TASK REQUIREMENTS → The complete listing that follows is to be set down again, exactly as it appears.

══════

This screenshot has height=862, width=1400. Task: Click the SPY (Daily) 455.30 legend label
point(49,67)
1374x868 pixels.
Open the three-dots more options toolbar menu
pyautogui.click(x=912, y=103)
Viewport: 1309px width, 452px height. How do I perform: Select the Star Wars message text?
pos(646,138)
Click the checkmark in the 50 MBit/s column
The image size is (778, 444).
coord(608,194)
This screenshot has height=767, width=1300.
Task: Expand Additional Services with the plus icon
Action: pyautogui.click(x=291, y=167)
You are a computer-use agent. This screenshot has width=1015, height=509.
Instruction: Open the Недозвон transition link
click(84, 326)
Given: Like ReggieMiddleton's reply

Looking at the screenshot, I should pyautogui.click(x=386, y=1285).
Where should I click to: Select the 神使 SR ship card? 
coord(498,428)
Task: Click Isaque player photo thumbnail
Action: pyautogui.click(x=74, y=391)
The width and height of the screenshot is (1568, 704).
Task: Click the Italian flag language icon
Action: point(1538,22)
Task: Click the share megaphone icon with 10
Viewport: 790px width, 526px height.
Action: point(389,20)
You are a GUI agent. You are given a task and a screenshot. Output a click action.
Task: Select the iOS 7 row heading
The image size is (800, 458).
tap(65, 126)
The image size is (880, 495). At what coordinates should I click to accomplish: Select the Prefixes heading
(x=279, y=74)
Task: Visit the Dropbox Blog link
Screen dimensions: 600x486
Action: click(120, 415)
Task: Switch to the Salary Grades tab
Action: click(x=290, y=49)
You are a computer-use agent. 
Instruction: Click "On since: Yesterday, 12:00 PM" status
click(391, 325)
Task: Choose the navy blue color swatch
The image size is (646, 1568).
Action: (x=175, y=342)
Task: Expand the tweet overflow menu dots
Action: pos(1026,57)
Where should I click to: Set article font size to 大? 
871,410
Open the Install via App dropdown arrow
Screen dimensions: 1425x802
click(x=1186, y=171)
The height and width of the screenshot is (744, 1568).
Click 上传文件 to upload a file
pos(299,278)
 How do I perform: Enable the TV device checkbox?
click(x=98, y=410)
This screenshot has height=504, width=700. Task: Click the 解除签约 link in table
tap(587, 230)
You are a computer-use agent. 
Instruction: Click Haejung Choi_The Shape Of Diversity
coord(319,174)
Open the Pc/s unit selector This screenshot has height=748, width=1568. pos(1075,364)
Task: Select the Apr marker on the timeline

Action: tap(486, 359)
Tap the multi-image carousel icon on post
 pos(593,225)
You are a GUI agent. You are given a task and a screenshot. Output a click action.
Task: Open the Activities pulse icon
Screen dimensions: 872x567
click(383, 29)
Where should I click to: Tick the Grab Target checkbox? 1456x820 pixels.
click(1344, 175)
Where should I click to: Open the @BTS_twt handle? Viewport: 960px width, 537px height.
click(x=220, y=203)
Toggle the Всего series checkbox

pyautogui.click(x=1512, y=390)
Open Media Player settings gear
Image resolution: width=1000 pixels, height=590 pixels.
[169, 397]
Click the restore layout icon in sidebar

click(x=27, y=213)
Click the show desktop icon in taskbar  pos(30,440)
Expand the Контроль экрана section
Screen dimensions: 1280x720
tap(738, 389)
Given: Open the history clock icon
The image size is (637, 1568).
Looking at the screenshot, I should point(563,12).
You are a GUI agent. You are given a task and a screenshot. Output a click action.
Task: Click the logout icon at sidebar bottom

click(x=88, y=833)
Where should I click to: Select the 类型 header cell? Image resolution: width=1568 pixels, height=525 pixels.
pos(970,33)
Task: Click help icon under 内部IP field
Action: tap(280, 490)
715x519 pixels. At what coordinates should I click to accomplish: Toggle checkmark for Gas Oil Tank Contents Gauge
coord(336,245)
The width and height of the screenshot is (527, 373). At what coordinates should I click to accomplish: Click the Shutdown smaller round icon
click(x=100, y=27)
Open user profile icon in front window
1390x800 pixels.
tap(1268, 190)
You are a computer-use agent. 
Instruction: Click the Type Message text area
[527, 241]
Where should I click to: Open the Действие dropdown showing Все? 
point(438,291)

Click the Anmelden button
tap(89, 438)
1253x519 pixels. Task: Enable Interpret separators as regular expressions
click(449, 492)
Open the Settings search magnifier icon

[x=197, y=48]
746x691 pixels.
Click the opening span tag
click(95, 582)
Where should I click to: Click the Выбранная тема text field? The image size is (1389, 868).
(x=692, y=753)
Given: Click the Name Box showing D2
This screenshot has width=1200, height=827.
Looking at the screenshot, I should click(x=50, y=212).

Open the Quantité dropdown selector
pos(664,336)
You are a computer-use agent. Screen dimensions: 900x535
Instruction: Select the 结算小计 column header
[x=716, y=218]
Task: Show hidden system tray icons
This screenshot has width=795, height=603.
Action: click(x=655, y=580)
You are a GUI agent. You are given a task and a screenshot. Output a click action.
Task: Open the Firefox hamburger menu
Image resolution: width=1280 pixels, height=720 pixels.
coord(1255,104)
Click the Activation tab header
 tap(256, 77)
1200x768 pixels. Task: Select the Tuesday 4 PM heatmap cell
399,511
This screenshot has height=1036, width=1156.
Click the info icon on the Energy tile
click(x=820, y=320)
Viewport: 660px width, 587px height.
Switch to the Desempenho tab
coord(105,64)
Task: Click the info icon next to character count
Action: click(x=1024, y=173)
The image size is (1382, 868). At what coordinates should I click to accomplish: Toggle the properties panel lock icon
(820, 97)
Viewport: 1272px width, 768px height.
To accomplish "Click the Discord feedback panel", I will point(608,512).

══════

WRITTEN ANSWER →
This screenshot has height=862, width=1400. Task: Click the SPY (Daily) 455.30 legend label
point(49,67)
1374x868 pixels.
Open the three-dots more options toolbar menu
pyautogui.click(x=912, y=103)
Viewport: 1309px width, 452px height. How do I perform: Select the Star Wars message text?
pos(646,138)
Click the checkmark in the 50 MBit/s column
The image size is (778, 444).
coord(608,194)
This screenshot has height=767, width=1300.
Task: Expand Additional Services with the plus icon
Action: pyautogui.click(x=291, y=167)
You are a computer-use agent. This screenshot has width=1015, height=509.
Instruction: Open the Недозвон transition link
click(84, 326)
Given: Like ReggieMiddleton's reply

Looking at the screenshot, I should pyautogui.click(x=386, y=1285).
Where should I click to: Select the 神使 SR ship card? 
coord(498,428)
Task: Click Isaque player photo thumbnail
Action: pyautogui.click(x=74, y=391)
The width and height of the screenshot is (1568, 704).
Task: Click the Italian flag language icon
Action: point(1538,22)
Task: Click the share megaphone icon with 10
Viewport: 790px width, 526px height.
Action: point(389,20)
You are a GUI agent. You are given a task and a screenshot. Output a click action.
Task: Select the iOS 7 row heading
The image size is (800, 458).
tap(65, 126)
The image size is (880, 495). At what coordinates should I click to accomplish: Select the Prefixes heading
(x=279, y=74)
Task: Visit the Dropbox Blog link
Screen dimensions: 600x486
Action: click(120, 415)
Task: Switch to the Salary Grades tab
Action: click(x=290, y=49)
You are a computer-use agent. 
Instruction: Click "On since: Yesterday, 12:00 PM" status
click(391, 325)
Task: Choose the navy blue color swatch
The image size is (646, 1568).
Action: (x=175, y=342)
Task: Expand the tweet overflow menu dots
Action: pos(1026,57)
Where should I click to: Set article font size to 大? 
871,410
Open the Install via App dropdown arrow
Screen dimensions: 1425x802
click(x=1186, y=171)
The height and width of the screenshot is (744, 1568).
Click 上传文件 to upload a file
pos(299,278)
 How do I perform: Enable the TV device checkbox?
click(x=98, y=410)
This screenshot has height=504, width=700. Task: Click the 解除签约 link in table
tap(587, 230)
You are a computer-use agent. 
Instruction: Click Haejung Choi_The Shape Of Diversity
coord(319,174)
Open the Pc/s unit selector This screenshot has height=748, width=1568. pos(1075,364)
Task: Select the Apr marker on the timeline

Action: tap(486, 359)
Tap the multi-image carousel icon on post
 pos(593,225)
You are a GUI agent. You are given a task and a screenshot. Output a click action.
Task: Open the Activities pulse icon
Screen dimensions: 872x567
click(383, 29)
Where should I click to: Tick the Grab Target checkbox? 1456x820 pixels.
click(1344, 175)
Where should I click to: Open the @BTS_twt handle? Viewport: 960px width, 537px height.
click(x=220, y=203)
Toggle the Всего series checkbox

pyautogui.click(x=1512, y=390)
Open Media Player settings gear
Image resolution: width=1000 pixels, height=590 pixels.
[169, 397]
Click the restore layout icon in sidebar

click(x=27, y=213)
Click the show desktop icon in taskbar  pos(30,440)
Expand the Контроль экрана section
Screen dimensions: 1280x720
tap(738, 389)
Given: Open the history clock icon
The image size is (637, 1568).
Looking at the screenshot, I should point(563,12).
You are a GUI agent. You are given a task and a screenshot. Output a click action.
Task: Click the logout icon at sidebar bottom

click(x=88, y=833)
Where should I click to: Select the 类型 header cell? Image resolution: width=1568 pixels, height=525 pixels.
pos(970,33)
Task: Click help icon under 内部IP field
Action: tap(280, 490)
715x519 pixels. At what coordinates should I click to accomplish: Toggle checkmark for Gas Oil Tank Contents Gauge
coord(336,245)
The width and height of the screenshot is (527, 373). At what coordinates should I click to accomplish: Click the Shutdown smaller round icon
click(x=100, y=27)
Open user profile icon in front window
1390x800 pixels.
tap(1268, 190)
You are a computer-use agent. 
Instruction: Click the Type Message text area
[527, 241]
Where should I click to: Open the Действие dropdown showing Все? 
point(438,291)

Click the Anmelden button
tap(89, 438)
1253x519 pixels. Task: Enable Interpret separators as regular expressions
click(449, 492)
Open the Settings search magnifier icon

[x=197, y=48]
746x691 pixels.
Click the opening span tag
click(95, 582)
Where should I click to: Click the Выбранная тема text field? The image size is (1389, 868).
(x=692, y=753)
Given: Click the Name Box showing D2
This screenshot has width=1200, height=827.
Looking at the screenshot, I should click(x=50, y=212).

Open the Quantité dropdown selector
pos(664,336)
You are a computer-use agent. Screen dimensions: 900x535
Instruction: Select the 结算小计 column header
[x=716, y=218]
Task: Show hidden system tray icons
This screenshot has width=795, height=603.
Action: click(x=655, y=580)
You are a GUI agent. You are given a task and a screenshot. Output a click action.
Task: Open the Firefox hamburger menu
Image resolution: width=1280 pixels, height=720 pixels.
coord(1255,104)
Click the Activation tab header
 tap(256, 77)
1200x768 pixels. Task: Select the Tuesday 4 PM heatmap cell
399,511
This screenshot has height=1036, width=1156.
Click the info icon on the Energy tile
click(x=820, y=320)
Viewport: 660px width, 587px height.
Switch to the Desempenho tab
coord(105,64)
Task: Click the info icon next to character count
Action: click(x=1024, y=173)
The image size is (1382, 868). At what coordinates should I click to accomplish: Toggle the properties panel lock icon
(820, 97)
Viewport: 1272px width, 768px height.
To accomplish "Click the Discord feedback panel", I will point(608,512).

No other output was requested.